Historically, PE firms have completed around half of all take-private buyouts relative to strategic acquirers; however, deal data sourced from the PitchBook Platform shows that, in recent years, PE shops have completed a decreasing portion of these deals.
The chart above shows that between 2011 and year-end 2014, PE-backed take-private deals decreased as a proportion of total public-to-private buyouts, compared to those completed by strategic buyers. This may be due to several factors. For one, PE firms have been increasingly looking to add-on acquisitions as a way to source new deal flow and have potentially become more hesitant to seek the takeover of an expensive public company. Stretched public valuations themselves may also be exacerbating this trend and although PE firms are able to afford these transactions, competition is steep. Further, public strategic buyers have seen their respective stock prices rise in the current market environment, and given that the acquirer’s stock is commonly used as currency in these deals, they are able to outbid their PE firm competitors.

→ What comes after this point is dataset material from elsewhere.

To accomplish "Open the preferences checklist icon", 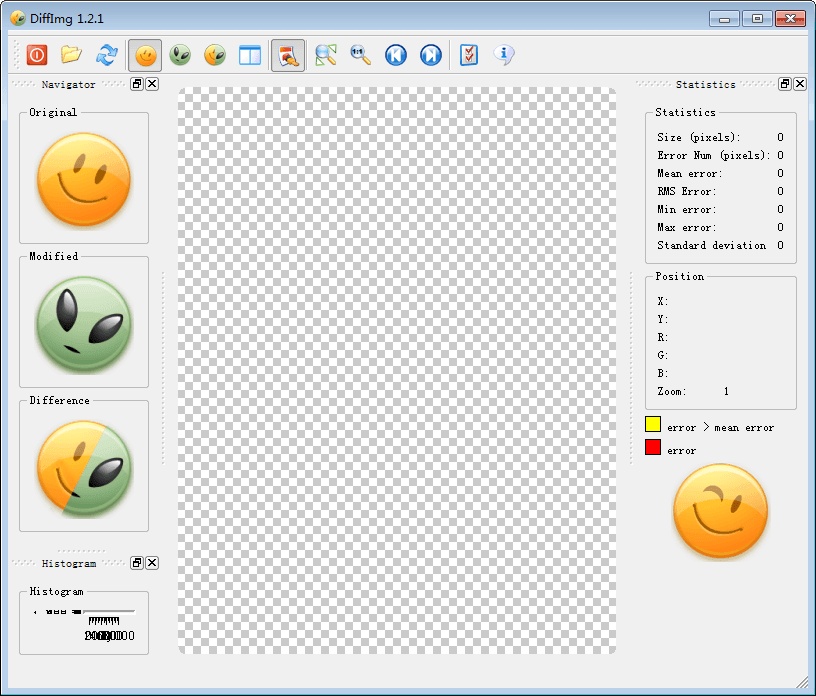I will click(469, 55).
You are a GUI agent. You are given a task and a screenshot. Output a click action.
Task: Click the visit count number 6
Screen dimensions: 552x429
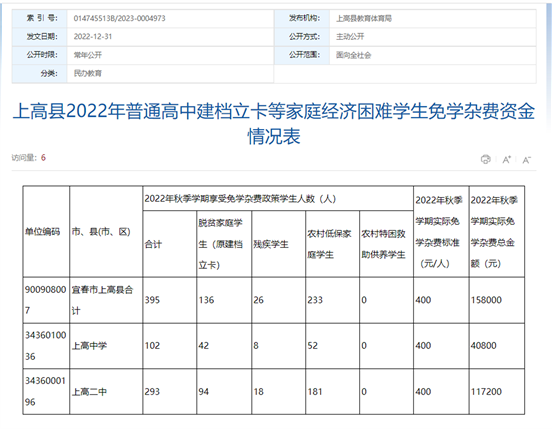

Interestingly, this chart also shows an uptick in the proportion of PE-backed take-private deals thus far in 2015. U.S. private equity firms are sitting on nearly $535 billion of unspent capital, which will need to be deployed in the coming years. It seems that PE firms may be coming to the conclusion that they will need to put this money to work, and thus, avoiding big ticket take-private deals may not be sustainable for the industry moving forward. We’ll have to wait and see how this shakes out in the remainder of 2015 and beyond.